§ **What is required**
Could you please repeat all of the entries exactly as written?

-*-

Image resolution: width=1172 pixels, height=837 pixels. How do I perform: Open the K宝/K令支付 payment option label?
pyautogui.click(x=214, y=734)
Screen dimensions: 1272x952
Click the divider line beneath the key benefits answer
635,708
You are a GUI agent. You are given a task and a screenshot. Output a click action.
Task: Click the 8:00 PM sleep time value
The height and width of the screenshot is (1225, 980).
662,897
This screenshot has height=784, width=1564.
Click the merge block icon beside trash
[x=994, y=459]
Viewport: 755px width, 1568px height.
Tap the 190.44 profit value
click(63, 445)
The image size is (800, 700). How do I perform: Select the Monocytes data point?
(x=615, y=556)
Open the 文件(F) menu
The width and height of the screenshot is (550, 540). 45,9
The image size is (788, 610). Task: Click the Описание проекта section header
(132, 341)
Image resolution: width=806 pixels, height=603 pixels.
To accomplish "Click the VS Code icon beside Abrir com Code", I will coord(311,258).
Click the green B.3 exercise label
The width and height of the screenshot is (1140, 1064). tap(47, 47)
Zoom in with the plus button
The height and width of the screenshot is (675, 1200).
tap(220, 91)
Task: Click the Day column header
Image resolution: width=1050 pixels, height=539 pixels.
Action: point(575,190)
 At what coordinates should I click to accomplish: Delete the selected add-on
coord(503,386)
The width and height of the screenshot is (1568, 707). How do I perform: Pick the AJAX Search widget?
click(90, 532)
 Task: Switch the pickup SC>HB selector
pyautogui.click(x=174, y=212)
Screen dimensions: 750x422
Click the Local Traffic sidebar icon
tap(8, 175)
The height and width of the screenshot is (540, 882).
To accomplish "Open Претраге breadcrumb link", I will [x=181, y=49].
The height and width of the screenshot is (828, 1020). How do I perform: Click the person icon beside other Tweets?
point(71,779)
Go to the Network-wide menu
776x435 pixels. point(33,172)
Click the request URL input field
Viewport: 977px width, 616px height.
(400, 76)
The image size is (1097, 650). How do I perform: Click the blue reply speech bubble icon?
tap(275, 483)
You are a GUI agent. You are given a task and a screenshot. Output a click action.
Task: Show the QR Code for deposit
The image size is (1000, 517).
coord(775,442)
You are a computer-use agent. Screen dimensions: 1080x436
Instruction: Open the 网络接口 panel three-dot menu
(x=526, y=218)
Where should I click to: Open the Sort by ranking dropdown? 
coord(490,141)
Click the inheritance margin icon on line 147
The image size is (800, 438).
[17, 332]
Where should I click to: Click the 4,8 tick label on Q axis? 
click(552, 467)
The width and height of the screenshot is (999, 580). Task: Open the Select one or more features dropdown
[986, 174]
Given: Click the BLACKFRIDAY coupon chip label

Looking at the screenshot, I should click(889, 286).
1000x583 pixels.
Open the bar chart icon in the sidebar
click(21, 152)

-*-

§ **Written answer**
Image resolution: width=1172 pixels, height=837 pixels. How do I perform: Open the K宝/K令支付 payment option label?
pyautogui.click(x=214, y=734)
Screen dimensions: 1272x952
Click the divider line beneath the key benefits answer
635,708
You are a GUI agent. You are given a task and a screenshot. Output a click action.
Task: Click the 8:00 PM sleep time value
The height and width of the screenshot is (1225, 980).
662,897
This screenshot has height=784, width=1564.
Click the merge block icon beside trash
[x=994, y=459]
Viewport: 755px width, 1568px height.
Tap the 190.44 profit value
click(63, 445)
The image size is (800, 700). How do I perform: Select the Monocytes data point?
(x=615, y=556)
Open the 文件(F) menu
The width and height of the screenshot is (550, 540). 45,9
The image size is (788, 610). Task: Click the Описание проекта section header
(132, 341)
Image resolution: width=806 pixels, height=603 pixels.
To accomplish "Click the VS Code icon beside Abrir com Code", I will coord(311,258).
Click the green B.3 exercise label
The width and height of the screenshot is (1140, 1064). tap(47, 47)
Zoom in with the plus button
The height and width of the screenshot is (675, 1200).
tap(220, 91)
Task: Click the Day column header
Image resolution: width=1050 pixels, height=539 pixels.
Action: point(575,190)
 At what coordinates should I click to accomplish: Delete the selected add-on
coord(503,386)
The width and height of the screenshot is (1568, 707). How do I perform: Pick the AJAX Search widget?
click(90, 532)
 Task: Switch the pickup SC>HB selector
pyautogui.click(x=174, y=212)
Screen dimensions: 750x422
Click the Local Traffic sidebar icon
tap(8, 175)
The height and width of the screenshot is (540, 882).
To accomplish "Open Претраге breadcrumb link", I will [x=181, y=49].
The height and width of the screenshot is (828, 1020). How do I perform: Click the person icon beside other Tweets?
point(71,779)
Go to the Network-wide menu
776x435 pixels. point(33,172)
Click the request URL input field
Viewport: 977px width, 616px height.
(400, 76)
The image size is (1097, 650). How do I perform: Click the blue reply speech bubble icon?
tap(275, 483)
You are a GUI agent. You are given a task and a screenshot. Output a click action.
Task: Show the QR Code for deposit
The image size is (1000, 517).
coord(775,442)
You are a computer-use agent. Screen dimensions: 1080x436
Instruction: Open the 网络接口 panel three-dot menu
(x=526, y=218)
Where should I click to: Open the Sort by ranking dropdown? 
coord(490,141)
Click the inheritance margin icon on line 147
The image size is (800, 438).
[17, 332]
Where should I click to: Click the 4,8 tick label on Q axis? 
click(552, 467)
The width and height of the screenshot is (999, 580). Task: Open the Select one or more features dropdown
[986, 174]
Given: Click the BLACKFRIDAY coupon chip label

Looking at the screenshot, I should click(889, 286).
1000x583 pixels.
Open the bar chart icon in the sidebar
click(21, 152)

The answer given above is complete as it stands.